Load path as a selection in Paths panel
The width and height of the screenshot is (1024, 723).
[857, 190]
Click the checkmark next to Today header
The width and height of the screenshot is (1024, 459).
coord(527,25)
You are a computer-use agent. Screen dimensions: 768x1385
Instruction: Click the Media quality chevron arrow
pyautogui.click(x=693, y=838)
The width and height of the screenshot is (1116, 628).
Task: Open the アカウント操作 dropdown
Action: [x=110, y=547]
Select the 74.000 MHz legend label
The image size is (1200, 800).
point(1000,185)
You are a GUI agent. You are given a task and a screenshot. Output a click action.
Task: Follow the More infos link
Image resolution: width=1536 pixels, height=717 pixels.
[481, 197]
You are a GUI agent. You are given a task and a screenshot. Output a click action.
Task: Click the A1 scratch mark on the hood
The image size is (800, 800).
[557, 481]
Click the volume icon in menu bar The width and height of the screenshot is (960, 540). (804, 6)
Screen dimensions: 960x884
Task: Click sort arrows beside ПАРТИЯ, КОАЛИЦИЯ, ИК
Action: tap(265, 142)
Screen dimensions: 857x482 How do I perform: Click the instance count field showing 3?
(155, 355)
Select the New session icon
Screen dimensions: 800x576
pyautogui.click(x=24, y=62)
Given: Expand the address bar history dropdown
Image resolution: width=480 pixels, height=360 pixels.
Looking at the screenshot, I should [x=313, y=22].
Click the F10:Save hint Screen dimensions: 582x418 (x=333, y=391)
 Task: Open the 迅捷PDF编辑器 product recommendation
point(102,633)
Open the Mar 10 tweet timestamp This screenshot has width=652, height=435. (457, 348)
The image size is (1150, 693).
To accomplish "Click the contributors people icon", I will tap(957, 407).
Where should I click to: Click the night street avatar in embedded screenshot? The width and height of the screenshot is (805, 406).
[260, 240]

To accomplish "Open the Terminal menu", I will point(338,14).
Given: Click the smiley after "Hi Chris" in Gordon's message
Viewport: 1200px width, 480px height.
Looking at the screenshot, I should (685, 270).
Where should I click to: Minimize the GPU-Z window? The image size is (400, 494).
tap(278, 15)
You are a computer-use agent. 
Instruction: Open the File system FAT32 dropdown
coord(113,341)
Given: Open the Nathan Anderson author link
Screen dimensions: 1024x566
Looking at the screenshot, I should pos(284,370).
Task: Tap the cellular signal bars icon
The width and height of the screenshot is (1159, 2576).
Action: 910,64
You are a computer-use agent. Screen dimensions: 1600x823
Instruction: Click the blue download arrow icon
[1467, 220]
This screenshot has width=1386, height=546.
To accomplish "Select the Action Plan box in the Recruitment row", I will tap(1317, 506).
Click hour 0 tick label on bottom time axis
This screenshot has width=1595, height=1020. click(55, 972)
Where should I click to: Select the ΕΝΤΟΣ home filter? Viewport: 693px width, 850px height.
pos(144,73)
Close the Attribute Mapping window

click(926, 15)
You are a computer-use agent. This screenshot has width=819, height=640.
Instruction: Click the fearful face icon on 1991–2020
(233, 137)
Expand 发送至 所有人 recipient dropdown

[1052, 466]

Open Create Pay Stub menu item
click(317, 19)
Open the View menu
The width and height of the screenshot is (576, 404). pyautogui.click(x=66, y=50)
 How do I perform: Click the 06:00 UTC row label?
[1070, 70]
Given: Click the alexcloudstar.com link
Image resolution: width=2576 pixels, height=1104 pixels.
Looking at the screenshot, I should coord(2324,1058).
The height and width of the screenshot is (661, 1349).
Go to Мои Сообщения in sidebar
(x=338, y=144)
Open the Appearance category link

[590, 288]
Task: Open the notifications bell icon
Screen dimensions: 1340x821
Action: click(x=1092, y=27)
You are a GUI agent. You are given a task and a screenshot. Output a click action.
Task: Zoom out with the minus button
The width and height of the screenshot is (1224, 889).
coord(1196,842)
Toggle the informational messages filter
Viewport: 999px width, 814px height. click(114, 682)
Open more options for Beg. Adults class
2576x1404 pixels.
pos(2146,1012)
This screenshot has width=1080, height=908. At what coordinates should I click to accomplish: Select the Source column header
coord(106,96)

==============================

**Task to complete**.
Beginning with the line holding "Task: Open the 迅捷PDF编辑器" and ending with the line holding "Given: Click the smiley", write out the stretch of material above exactly; add no further lines.

**Solution to the problem**.
 Task: Open the 迅捷PDF编辑器 product recommendation
point(102,633)
Open the Mar 10 tweet timestamp This screenshot has width=652, height=435. (457, 348)
The image size is (1150, 693).
To accomplish "Click the contributors people icon", I will tap(957, 407).
Where should I click to: Click the night street avatar in embedded screenshot? The width and height of the screenshot is (805, 406).
[260, 240]

To accomplish "Open the Terminal menu", I will point(338,14).
Given: Click the smiley after "Hi Chris" in Gordon's message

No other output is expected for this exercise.